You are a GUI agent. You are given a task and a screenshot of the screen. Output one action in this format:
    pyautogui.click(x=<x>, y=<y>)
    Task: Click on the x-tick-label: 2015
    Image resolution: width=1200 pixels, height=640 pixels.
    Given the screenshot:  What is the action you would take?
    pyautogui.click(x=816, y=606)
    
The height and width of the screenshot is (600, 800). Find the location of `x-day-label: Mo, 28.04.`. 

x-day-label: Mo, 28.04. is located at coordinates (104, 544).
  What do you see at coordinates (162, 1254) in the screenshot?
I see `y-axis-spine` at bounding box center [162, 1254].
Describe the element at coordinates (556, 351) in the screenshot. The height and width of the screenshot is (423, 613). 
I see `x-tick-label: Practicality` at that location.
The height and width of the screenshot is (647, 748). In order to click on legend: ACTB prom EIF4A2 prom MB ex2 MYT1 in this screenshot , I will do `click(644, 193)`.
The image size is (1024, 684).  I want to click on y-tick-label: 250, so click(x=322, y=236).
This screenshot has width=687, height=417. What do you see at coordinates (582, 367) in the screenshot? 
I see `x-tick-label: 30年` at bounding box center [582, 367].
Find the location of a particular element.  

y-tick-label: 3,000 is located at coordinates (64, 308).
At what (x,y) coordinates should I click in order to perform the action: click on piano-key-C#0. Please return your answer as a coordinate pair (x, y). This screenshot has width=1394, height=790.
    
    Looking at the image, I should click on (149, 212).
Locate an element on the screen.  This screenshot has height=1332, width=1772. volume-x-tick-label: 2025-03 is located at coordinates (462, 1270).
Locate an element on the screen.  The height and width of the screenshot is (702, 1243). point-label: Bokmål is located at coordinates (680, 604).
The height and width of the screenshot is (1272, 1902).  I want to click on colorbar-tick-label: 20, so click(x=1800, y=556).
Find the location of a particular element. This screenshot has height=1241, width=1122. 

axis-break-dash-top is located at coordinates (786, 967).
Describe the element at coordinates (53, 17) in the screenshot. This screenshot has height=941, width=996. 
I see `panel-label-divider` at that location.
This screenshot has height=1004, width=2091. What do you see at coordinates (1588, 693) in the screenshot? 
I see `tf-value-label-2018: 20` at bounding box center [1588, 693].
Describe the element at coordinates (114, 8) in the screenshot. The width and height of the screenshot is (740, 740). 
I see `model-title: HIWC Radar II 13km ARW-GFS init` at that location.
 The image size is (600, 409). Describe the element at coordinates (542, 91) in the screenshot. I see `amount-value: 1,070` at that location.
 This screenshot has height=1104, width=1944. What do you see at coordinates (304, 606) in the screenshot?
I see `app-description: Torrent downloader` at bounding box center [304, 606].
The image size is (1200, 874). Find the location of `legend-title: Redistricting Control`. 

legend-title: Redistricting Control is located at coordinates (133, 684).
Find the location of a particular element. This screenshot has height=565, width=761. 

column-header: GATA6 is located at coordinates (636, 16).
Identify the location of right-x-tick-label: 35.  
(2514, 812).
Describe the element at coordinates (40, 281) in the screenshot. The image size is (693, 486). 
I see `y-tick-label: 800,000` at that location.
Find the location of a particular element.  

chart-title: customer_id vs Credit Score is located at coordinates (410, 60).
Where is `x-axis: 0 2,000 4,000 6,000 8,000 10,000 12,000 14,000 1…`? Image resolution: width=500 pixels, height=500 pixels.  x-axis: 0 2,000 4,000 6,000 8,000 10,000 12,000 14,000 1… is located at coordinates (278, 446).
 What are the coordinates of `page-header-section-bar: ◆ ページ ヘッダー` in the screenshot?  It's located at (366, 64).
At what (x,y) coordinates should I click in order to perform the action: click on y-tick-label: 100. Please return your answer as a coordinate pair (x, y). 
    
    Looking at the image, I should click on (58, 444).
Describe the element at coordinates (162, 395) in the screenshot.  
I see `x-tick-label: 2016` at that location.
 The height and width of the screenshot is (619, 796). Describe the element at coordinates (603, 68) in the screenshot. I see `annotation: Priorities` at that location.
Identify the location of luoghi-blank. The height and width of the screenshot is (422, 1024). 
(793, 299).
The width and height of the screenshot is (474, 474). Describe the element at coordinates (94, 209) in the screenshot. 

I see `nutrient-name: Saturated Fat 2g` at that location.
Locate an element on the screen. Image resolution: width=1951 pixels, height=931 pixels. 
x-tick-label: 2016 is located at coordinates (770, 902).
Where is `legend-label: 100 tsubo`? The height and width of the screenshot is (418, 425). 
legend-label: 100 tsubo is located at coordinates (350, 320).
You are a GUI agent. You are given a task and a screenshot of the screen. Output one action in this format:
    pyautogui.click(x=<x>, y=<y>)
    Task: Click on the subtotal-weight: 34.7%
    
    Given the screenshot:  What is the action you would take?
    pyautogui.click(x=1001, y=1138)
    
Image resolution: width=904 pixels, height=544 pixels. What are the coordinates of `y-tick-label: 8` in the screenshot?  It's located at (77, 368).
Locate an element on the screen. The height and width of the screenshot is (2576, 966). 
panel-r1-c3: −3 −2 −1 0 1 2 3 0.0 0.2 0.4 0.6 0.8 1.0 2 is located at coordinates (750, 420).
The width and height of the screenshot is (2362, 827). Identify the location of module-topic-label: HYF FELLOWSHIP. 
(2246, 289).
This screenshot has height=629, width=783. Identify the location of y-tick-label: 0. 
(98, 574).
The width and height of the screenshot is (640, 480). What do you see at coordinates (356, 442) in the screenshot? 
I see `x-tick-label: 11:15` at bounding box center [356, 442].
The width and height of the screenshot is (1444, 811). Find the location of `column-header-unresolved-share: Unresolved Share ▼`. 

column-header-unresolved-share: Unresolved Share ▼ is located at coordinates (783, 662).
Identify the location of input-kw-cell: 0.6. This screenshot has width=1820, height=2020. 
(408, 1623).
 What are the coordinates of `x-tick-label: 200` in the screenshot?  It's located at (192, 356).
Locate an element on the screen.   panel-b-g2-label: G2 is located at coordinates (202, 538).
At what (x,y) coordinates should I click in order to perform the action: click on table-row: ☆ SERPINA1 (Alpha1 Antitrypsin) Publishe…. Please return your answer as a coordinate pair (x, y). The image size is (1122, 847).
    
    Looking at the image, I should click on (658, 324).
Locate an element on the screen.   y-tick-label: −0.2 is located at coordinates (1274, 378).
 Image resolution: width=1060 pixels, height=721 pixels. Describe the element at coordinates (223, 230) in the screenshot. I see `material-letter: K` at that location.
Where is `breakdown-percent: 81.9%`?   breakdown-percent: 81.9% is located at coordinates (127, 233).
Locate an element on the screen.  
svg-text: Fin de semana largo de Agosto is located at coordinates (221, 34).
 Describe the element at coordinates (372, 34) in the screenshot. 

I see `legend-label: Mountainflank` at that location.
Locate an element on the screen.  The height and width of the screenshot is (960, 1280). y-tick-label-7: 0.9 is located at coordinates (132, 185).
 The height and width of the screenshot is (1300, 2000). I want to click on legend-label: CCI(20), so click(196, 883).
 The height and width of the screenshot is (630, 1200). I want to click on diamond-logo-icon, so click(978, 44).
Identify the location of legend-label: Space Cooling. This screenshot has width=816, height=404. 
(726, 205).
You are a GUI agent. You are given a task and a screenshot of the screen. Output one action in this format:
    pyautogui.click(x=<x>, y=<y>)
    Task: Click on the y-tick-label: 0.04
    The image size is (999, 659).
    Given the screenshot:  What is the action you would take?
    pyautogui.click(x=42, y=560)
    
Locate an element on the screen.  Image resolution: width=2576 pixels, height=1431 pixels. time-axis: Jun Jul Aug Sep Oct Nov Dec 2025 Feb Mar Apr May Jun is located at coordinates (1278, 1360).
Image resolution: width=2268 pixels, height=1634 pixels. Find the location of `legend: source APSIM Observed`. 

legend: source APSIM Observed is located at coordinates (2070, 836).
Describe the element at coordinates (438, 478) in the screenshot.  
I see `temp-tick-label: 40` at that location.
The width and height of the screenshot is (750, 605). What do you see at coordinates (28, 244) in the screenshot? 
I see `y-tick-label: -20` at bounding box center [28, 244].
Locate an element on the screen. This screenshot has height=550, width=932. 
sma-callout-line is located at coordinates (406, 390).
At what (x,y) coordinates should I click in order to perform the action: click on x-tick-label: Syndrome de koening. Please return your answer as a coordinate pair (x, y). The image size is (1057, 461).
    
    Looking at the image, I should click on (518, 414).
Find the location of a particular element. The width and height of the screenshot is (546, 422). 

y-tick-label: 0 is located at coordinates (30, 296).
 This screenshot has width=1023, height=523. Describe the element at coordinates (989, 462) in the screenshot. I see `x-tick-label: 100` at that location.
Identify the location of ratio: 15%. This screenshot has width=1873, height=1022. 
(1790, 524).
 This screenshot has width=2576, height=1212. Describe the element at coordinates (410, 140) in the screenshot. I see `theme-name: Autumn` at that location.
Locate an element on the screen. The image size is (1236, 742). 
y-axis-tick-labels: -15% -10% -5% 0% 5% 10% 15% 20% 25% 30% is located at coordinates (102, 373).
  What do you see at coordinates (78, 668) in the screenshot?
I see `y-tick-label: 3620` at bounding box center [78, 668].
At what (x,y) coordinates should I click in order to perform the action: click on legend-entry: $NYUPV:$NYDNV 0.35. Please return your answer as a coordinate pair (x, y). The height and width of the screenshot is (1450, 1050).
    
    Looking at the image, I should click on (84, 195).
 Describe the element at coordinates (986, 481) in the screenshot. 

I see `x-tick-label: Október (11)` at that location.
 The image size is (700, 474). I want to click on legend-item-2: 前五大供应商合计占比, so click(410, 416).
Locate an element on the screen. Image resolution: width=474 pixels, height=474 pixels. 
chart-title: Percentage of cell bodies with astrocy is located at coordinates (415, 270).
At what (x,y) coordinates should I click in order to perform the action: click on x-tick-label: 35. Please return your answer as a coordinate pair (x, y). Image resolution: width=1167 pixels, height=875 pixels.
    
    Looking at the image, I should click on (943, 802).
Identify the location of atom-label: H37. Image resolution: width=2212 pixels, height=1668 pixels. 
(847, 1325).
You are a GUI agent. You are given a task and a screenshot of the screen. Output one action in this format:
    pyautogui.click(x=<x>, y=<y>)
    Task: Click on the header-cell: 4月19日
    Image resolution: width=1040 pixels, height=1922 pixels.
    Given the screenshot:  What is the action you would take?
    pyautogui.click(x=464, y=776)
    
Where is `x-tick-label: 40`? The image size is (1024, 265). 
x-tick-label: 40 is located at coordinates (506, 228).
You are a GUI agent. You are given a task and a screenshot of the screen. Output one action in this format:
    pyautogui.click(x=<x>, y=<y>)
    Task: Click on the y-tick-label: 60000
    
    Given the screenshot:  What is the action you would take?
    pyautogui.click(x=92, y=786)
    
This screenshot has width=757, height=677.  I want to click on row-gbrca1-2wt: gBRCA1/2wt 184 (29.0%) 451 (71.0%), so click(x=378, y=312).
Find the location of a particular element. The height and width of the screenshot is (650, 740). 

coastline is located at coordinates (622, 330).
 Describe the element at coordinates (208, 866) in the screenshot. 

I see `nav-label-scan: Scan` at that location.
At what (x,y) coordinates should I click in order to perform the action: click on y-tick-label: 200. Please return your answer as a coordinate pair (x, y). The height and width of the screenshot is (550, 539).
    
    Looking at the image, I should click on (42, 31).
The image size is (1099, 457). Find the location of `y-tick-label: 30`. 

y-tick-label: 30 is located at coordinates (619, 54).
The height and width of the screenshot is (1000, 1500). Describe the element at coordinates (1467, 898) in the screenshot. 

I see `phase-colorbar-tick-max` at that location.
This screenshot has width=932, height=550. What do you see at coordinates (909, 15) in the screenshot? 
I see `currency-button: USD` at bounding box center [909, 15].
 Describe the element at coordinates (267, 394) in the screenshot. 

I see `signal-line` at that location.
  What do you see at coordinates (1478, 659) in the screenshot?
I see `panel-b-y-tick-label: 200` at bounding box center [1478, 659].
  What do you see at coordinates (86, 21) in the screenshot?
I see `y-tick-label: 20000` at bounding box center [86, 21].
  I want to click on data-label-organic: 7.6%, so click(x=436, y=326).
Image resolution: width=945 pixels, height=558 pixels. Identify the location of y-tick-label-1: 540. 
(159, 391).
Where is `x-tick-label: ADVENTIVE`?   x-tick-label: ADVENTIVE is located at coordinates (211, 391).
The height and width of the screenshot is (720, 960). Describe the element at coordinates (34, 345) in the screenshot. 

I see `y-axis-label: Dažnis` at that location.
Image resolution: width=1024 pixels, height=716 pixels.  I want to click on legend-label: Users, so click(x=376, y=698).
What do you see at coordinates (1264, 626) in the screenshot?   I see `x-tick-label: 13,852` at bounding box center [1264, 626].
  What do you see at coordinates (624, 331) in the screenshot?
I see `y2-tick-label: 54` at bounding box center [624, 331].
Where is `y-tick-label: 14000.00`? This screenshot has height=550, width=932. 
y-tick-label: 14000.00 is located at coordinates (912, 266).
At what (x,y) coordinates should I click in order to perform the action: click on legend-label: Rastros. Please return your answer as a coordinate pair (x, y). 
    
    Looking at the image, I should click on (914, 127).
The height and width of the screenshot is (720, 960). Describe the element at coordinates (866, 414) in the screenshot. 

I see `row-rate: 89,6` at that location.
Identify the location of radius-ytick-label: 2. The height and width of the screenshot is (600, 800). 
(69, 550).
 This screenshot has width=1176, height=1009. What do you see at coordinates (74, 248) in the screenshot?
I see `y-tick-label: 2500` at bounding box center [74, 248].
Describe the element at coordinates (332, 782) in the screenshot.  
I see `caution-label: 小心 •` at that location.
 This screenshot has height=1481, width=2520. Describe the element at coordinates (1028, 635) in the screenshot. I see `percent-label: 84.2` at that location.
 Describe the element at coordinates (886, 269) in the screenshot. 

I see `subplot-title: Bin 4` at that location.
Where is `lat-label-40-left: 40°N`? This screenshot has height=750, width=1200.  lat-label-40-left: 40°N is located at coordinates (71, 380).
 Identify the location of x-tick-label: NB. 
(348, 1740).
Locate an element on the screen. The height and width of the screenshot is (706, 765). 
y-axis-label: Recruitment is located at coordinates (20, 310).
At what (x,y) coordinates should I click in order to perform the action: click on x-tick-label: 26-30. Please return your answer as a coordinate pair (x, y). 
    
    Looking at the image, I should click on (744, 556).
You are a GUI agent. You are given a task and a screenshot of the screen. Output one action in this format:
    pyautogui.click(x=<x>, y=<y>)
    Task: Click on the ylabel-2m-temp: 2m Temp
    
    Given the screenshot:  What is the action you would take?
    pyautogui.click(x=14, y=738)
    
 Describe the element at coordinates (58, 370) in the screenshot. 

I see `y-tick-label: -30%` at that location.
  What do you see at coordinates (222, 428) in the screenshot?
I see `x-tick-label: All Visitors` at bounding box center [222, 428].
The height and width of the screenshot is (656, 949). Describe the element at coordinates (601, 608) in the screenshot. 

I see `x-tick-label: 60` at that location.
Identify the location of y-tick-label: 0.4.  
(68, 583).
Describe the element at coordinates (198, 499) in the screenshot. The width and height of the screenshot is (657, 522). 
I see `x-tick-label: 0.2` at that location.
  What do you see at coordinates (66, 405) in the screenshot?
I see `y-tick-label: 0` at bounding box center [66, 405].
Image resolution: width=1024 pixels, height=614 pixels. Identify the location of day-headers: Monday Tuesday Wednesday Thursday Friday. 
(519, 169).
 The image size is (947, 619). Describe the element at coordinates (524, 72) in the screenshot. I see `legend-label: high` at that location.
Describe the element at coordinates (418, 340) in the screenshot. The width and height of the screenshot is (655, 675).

--- --- ---

* Directions: Extract the entries that run from the line containing "coordinates (211, 391)." through the line containing "Image resolution: width=1024 pixels, height=716", inclusive, and reproduce those lines verbatim.

* The completed task:
Where is `x-tick-label: ADVENTIVE`?   x-tick-label: ADVENTIVE is located at coordinates (211, 391).
The height and width of the screenshot is (720, 960). Describe the element at coordinates (34, 345) in the screenshot. 

I see `y-axis-label: Dažnis` at that location.
Image resolution: width=1024 pixels, height=716 pixels.  I want to click on legend-label: Users, so click(x=376, y=698).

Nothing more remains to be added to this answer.